» REQUIREMENT
Your answer must be the line containing "Task: Open the orange color swatch for Yes" and each following line to the end of the listing below, copied exactly, with pictures removed and nothing added.

» EXTRACTED INFORMATION

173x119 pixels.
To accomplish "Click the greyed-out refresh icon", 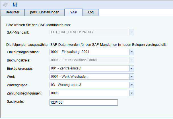I will 6,4.
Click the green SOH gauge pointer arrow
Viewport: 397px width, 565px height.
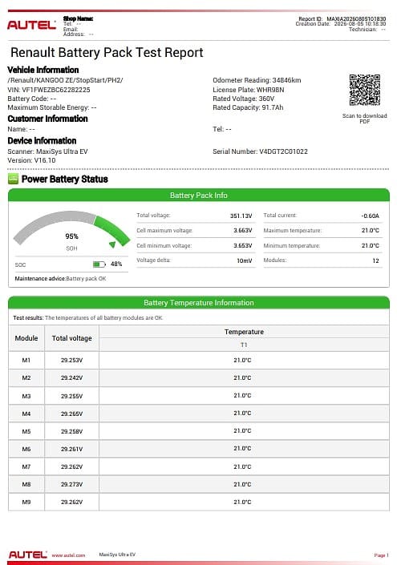tap(112, 244)
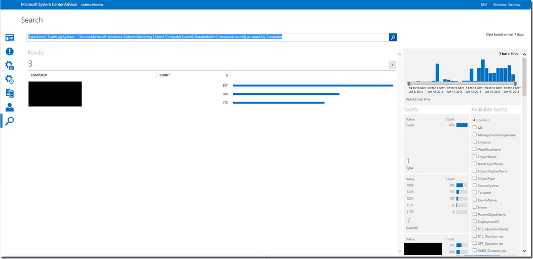
Task: Collapse the Common facets group
Action: [x=474, y=120]
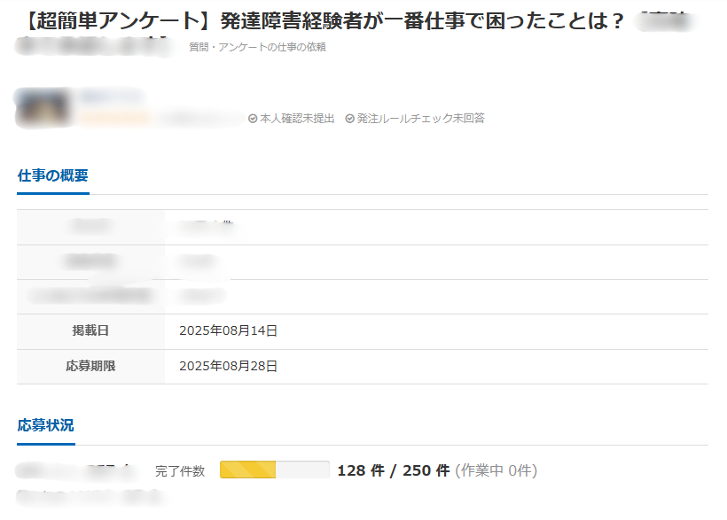The height and width of the screenshot is (520, 727).
Task: Click the (作業中 0件) text
Action: point(496,470)
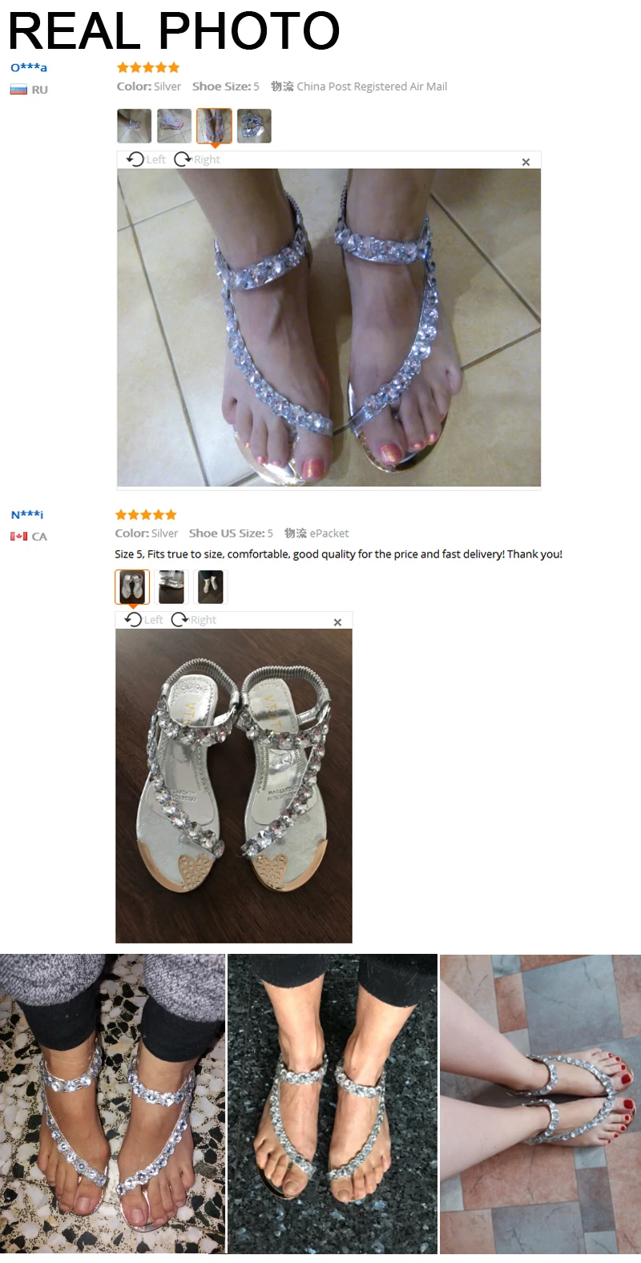Open reviewer O***a's profile link
This screenshot has width=641, height=1263.
(29, 67)
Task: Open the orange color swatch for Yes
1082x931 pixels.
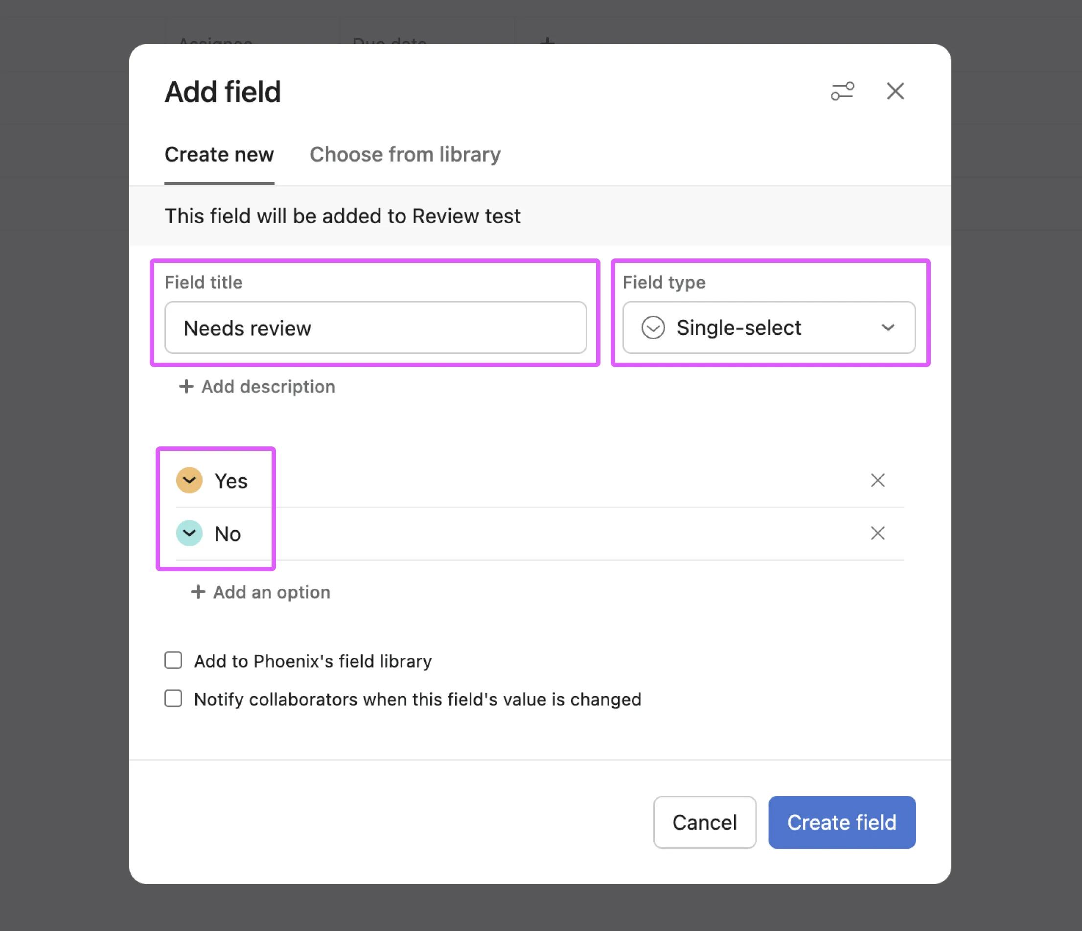Action: click(x=189, y=480)
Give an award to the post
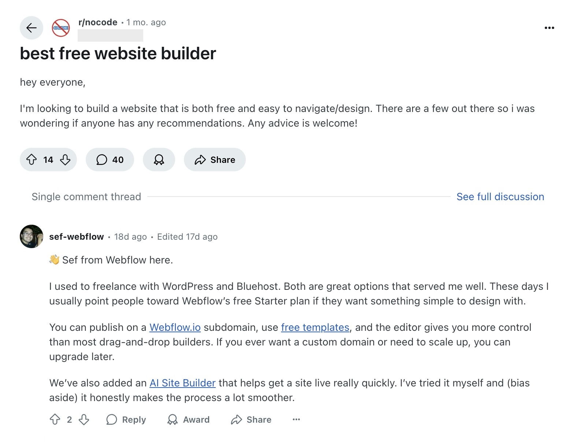Viewport: 570px width, 445px height. click(159, 160)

» RESPONSE TO THIS TASK
Task: Open the orange color swatch for Yes
1082x931 pixels.
Action: click(x=189, y=480)
Give an award to the post
Viewport: 570px width, 445px height. click(159, 160)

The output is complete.